7 is a STEM bright field image (BF image) and high-angle annular dark field image (HAADF image) of the composite phase of Example 13. FIG. Around the Cu—Zr compound near the center of FIGS. 7A and 7B, dislocation-like structures introduced by shear deformation were observed. FIG. 8 shows the results of EDX analysis at each point (1 to 3) in FIG. From the EDX analysis results, it was found that Point 1 is a Cu—Zr compound and Points 2 and 3 are Cu. FIG. 9 shows an NBD analysis result of Point 1 (Cu—Zr compound) in FIG. According to this, the lattice constants determined from each of the three representative diffraction patterns excluding the Cu diffraction pattern were d ₁ = 3.762 Å, d ₂ = 3.420 Å, and d ₃ = 2.427 Å. These coincided with the lattice spacing of the (021) plane, (121) plane, and (213) plane of Cu ₈ Zr ₃ (orthorhombic crystal), respectively (difference is within ± 0.05 mm). Further, the lattice spacing of Cu ₅ Zr (cubic) and Cu ₉ Zr ₂ (tetragonal) assumed to be included in the composite phase did not match. From this, it was found that the composite phase contains Cu and Cu ₈ Zr ₃ .
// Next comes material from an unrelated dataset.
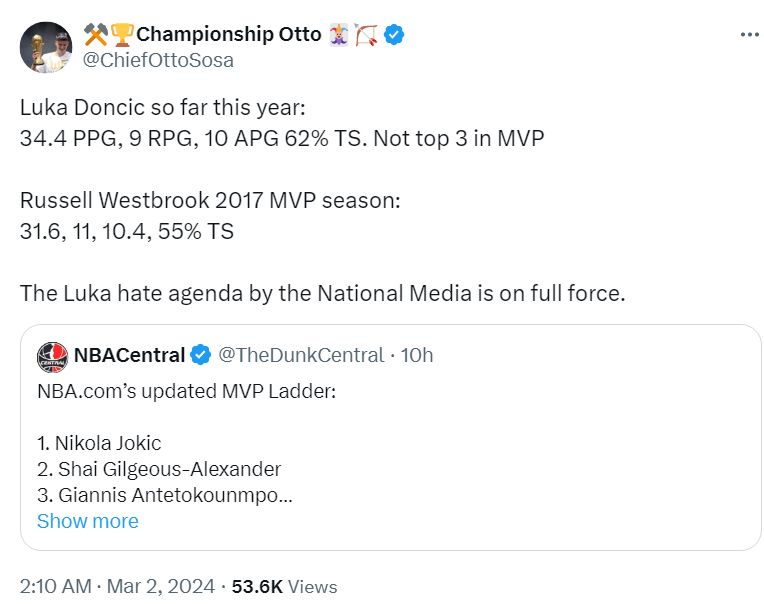Open the Championship Otto display name link
Screen dimensions: 764x604
click(229, 35)
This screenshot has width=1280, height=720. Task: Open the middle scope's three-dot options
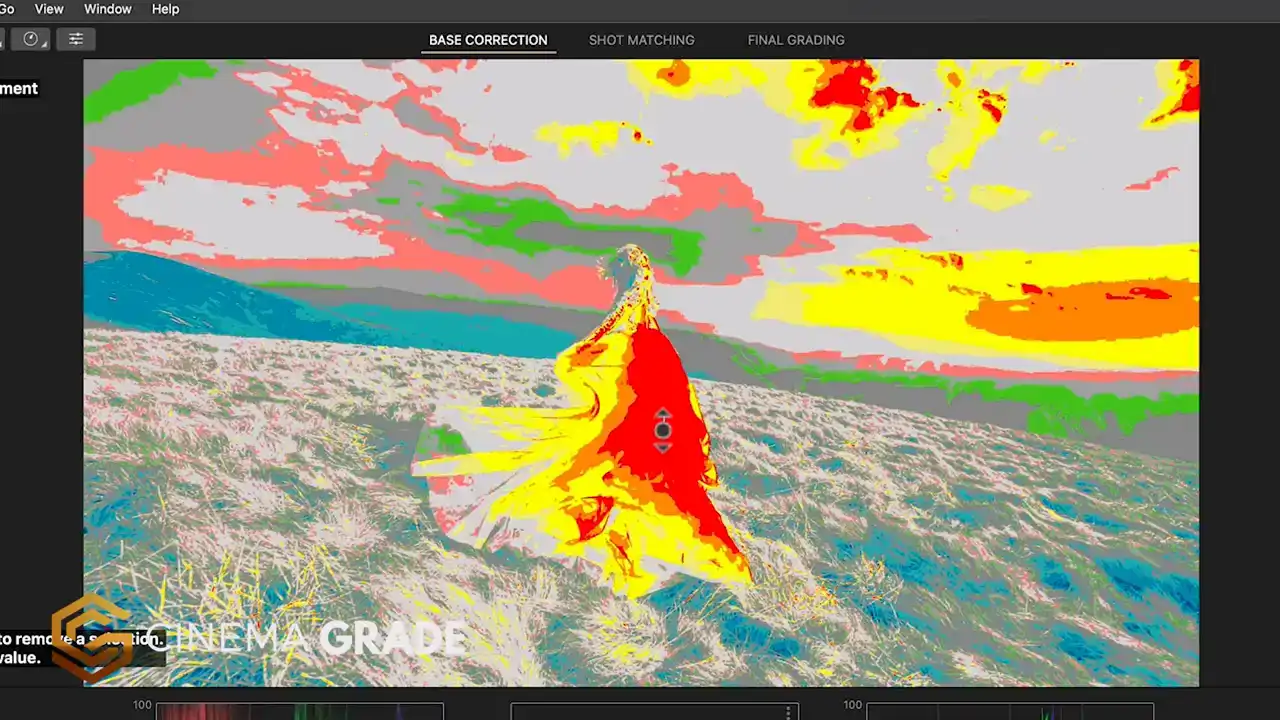point(788,712)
10 shows a STEM bright-field image (BF image) and high-angle annular dark-field image (HAADF image) of the composite phase of Comparative Example 5. FIG. FIG. 11 shows an EDX analysis result at each point (1 to 3) in FIG. From the EDX analysis results, it was found that Points 1 and 3 were Cu—Zr compounds and Point 2 was Cu. FIG. 12 shows the NBD analysis result of Point 1 (Cu—Zr compound) in FIG. According to this, the lattice constants obtained from each of the three representative diffraction patterns excluding the Cu diffraction pattern were d ₁ = 3.762 Å, d ₂ = 2.213 Å, and d ₃ = 1.475 Å. These coincided with the lattice spacing of the (021) plane, (312) plane, and (512) plane of Cu ₈ Zr ₃ (the difference was within ± 0.05 mm). Further, the lattice spacing of Cu ₅ Zr and Cu ₉ Zr ₂ assumed to be included in the composite phase did not match. From this, it was found that the composite phase contains Cu and Cu ₈ Zr ₃ . In Comparative Example 5, the STEM image was not in the form of fibers but in the form of particles, and the structure of Comparative Example 5 was presumed to be a recrystallized structure. As a result of EDX analysis, it was found that oxygen was not contained. Thus, it was speculated that the recrystallized structure and the absence of oxygen had some influence on the tensile strength and conductivity.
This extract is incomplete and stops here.